# Generar ruido blanco



## Pablo Dichenzo (Jun 6, 2006)

Estoy necesitando contruir un generador de ruido blanco, alguien conoce algún circuito o si es un integrado que lo genere directamente es mejor.

Desde ya muchas gracias


----------



## omfreg (Jun 15, 2006)

Puedes colocar un transistor, preferiblemente NPN, al cual en su base le coloques un condensador de baja capacidad, una resistencia de 1K en su colector y el emisor a masa. Has de sacar la señal del colector.

El condensador lo que hace es desacoplar la señal que le entras, puesto que no esta en paralelo, eso genera ruido que el transistor amplifica.

Espero que te sirva.


----------



## socram8888 (Jun 6, 2008)

¿Me podrias pasar el esquema en imagen?


----------



## tiopepe123 (Jun 6, 2008)

Un PC tambien te puede servir, hay programas especializados para eso.
------------------------------------------------------------
Enunciado: Prolonga el hilo sobre ruido blanco a partir de su último mensaje. El material siguiente no guarda relación con el hilo sobre ruido blanco.

Entradas sobre dónde aparecen los elementos
------------------------------------------------------------
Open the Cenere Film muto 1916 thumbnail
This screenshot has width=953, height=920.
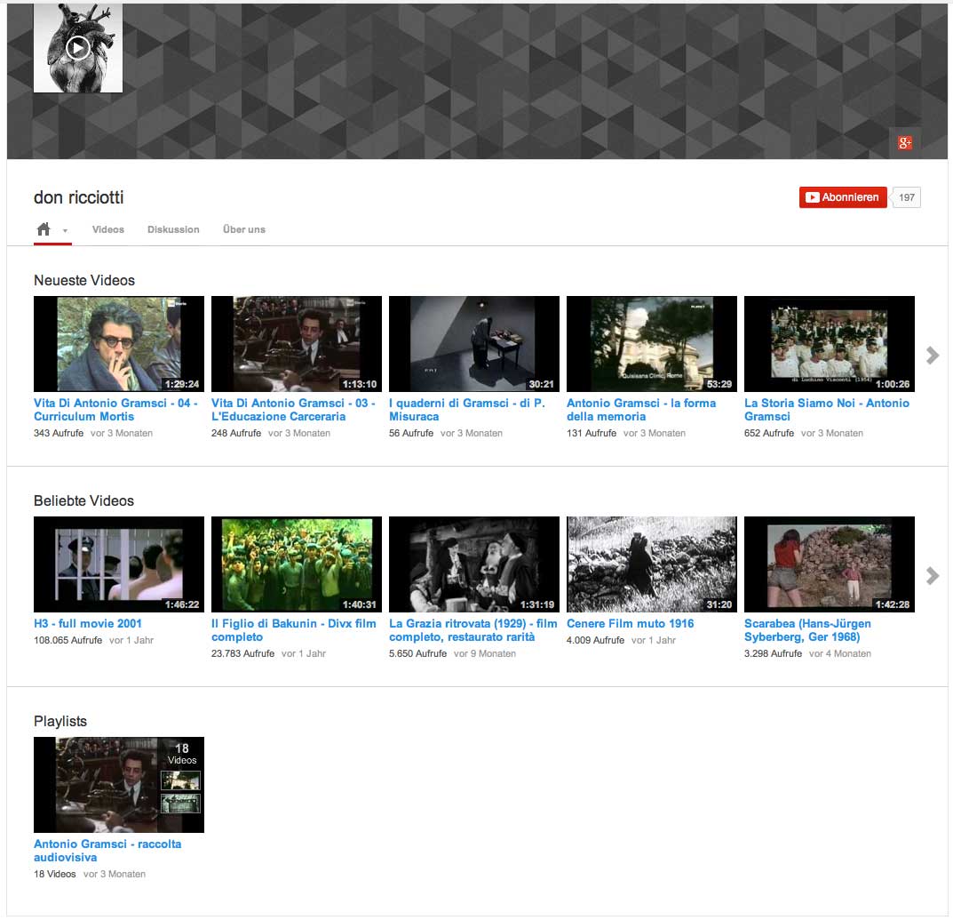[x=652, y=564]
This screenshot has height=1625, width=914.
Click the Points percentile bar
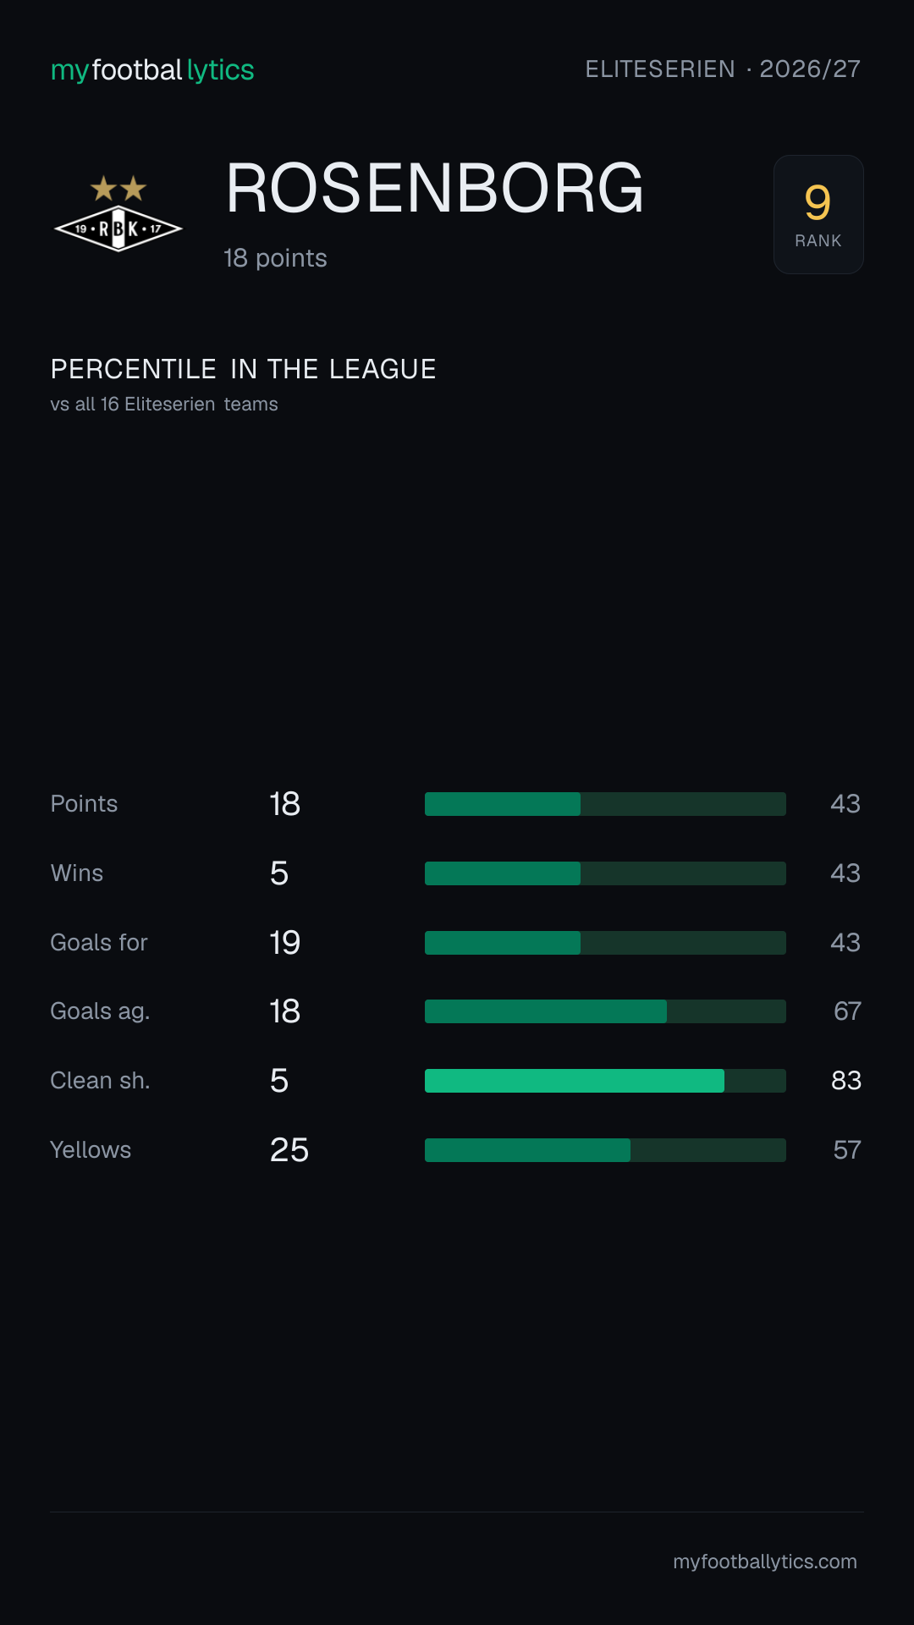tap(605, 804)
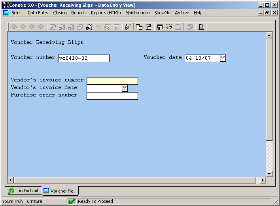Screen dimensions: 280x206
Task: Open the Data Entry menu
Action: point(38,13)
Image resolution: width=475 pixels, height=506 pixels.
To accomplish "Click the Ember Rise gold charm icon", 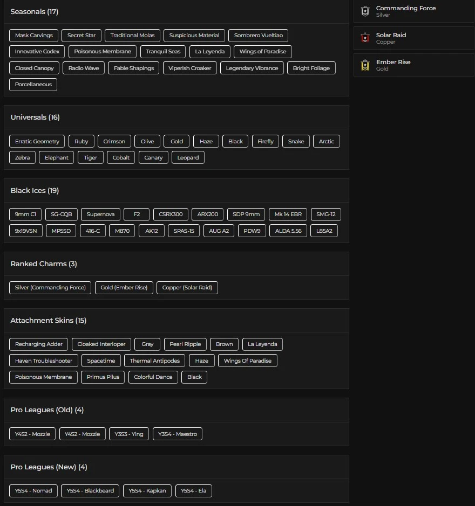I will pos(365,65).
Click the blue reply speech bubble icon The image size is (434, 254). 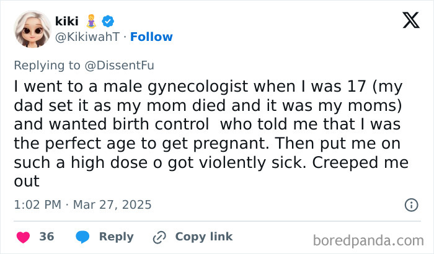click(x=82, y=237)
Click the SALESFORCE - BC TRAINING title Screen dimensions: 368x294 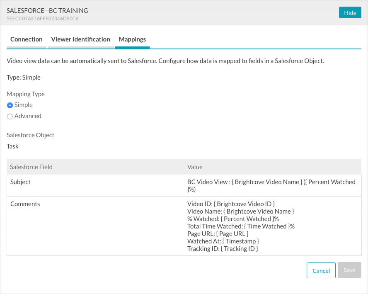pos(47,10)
------------------------------------------------------------
Respuesta:
En todo caso
http://www.epanorama.net/multi.php?search=&keyword=noise


----------



## Daoíz (Abr 7, 2010)

Muy buenas tardes a todos, respecto al generador de ruido blanco, he encontrado y montado el circuito siguiente

http://www.electronica2000.info/2008/08/04/generador-de-ruido-blanco/#comments

Y tengo una duda, cuando le monto, tengo a la salida un ruido "blanco" pero en una señal de -15V, a que es debido esto?

En cada pata de entrada del operacional tengo tensiones distintas, si necesitais algun dato más no dudeis en preguntar

Gracias y un saludo


----------



## Cacho (Abr 7, 2010)

Daoíz dijo:


> ...tengo a la salida un ruido "blanco" pero en una señal de -15V, a que es debido esto?



Primero que nada: ¿Cómo mediste eso?

Siguiendo con las causas, puede ser porque:
-Alimentaste el circuito con una sola polaridad.
-Conectaste la resistencia de 1M a las patas 6 y 4 y de ahí a la 3 y al pote de ganancia.
-Cualquier otra cosa.

Si caemos en la tercera, sacá el transistor del circuito y fijate si sigue apareciendo esa tensión en la salida. De ser así, seguimos viendo desde ahí.

Saludos


----------



## Eduardo (Abr 7, 2010)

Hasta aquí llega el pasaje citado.